• [REQUIREMENTS] Put the items, starting at the line containing "(高人七级) (1055, 526)" and ending at the last line of the items, into a Markdown table with the columns Row and Item line, leaving out any blank lines.

#### INFORMATION PROVIDED

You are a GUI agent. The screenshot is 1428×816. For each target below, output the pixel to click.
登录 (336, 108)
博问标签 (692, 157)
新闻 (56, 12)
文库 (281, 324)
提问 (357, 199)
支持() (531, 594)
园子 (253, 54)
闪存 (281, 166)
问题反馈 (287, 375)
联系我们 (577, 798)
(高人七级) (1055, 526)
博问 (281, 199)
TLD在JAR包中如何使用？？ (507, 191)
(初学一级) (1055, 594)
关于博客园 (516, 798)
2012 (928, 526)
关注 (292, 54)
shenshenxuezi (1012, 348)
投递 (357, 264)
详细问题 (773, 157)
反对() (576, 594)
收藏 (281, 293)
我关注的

########

• [ANSWER TO THE TASK]
| Row | Item line |
|---|---|
| 1 | (高人七级) (1055, 526) |
| 2 | 博问 (281, 199) |
| 3 | TLD在JAR包中如何使用？？ (507, 191) |
| 4 | (初学一级) (1055, 594) |
| 5 | 关于博客园 (516, 798) |
| 6 | 2012 (928, 526) |
| 7 | 关注 (292, 54) |
| 8 | shenshenxuezi (1012, 348) |
| 9 | 投递 (357, 264) |
| 10 | 详细问题 (773, 157) |
| 11 | 反对() (576, 594) |
| 12 | 收藏 (281, 293) |
| 13 | 我关注的 |